Rewrite the lines as a JSON list of strings, one string per line, starting at the line containing "You are a GUI" and ending at the line containing "tap(232, 281)", both included. Skip blank lines and leave the pictures out.

## Data
=====
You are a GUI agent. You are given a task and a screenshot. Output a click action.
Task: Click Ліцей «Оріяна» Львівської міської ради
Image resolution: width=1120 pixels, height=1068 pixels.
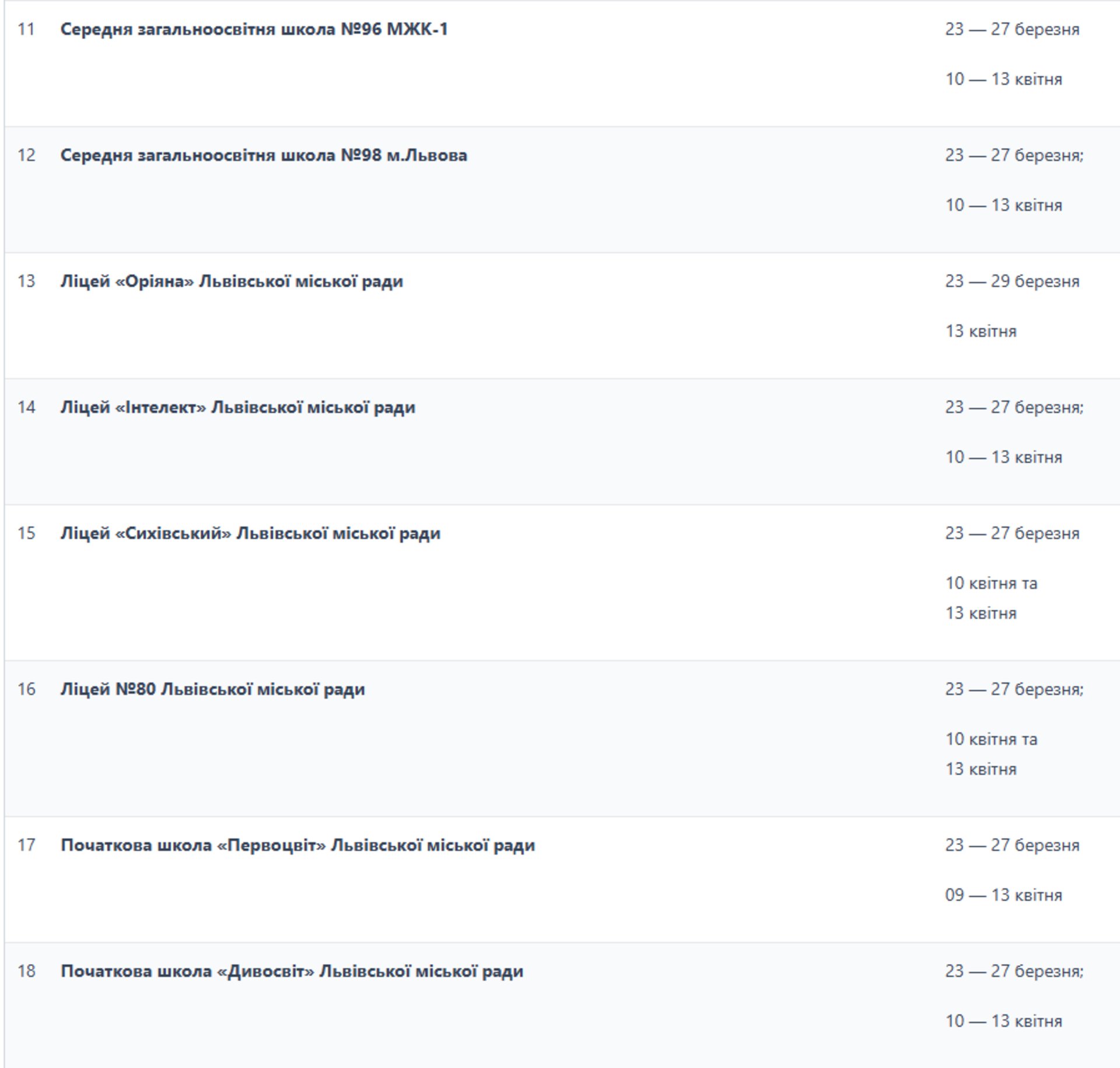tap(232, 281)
=====
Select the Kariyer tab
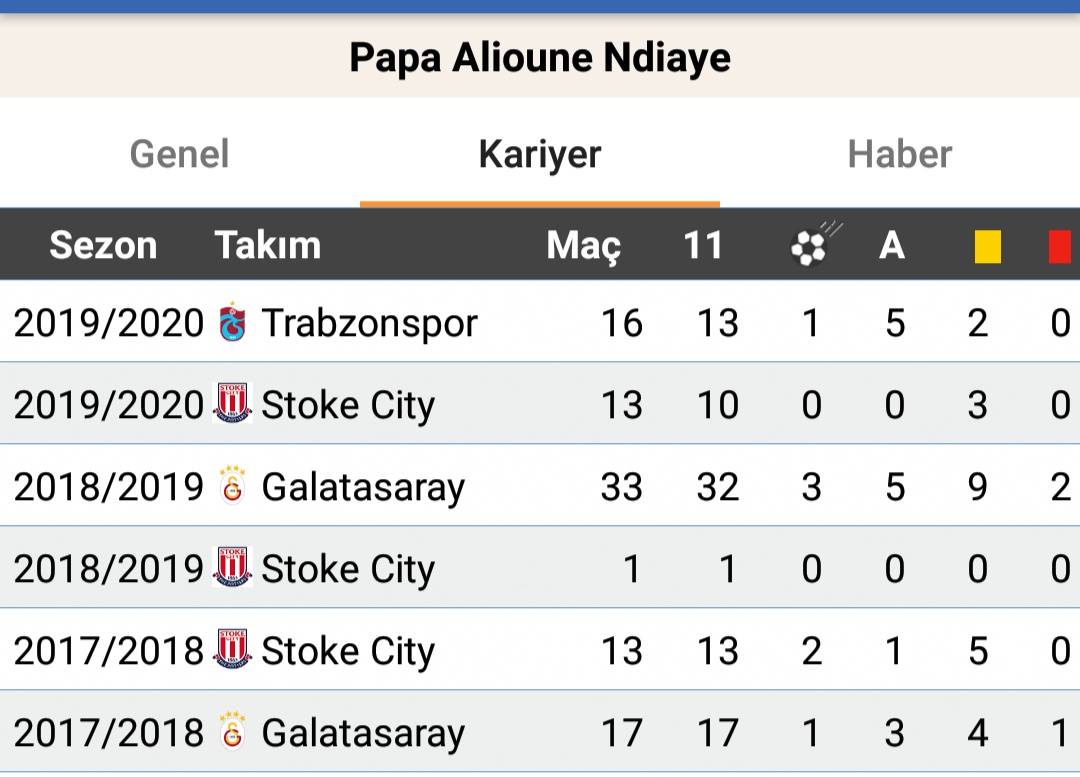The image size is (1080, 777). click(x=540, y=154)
=====
## Exercise response
[
  "You are a GUI agent. You are given a task and a screenshot. Output a click action.",
  "Task: Click Ліцей «Оріяна» Львівської міської ради",
  "Image resolution: width=1120 pixels, height=1068 pixels.",
  "tap(232, 281)"
]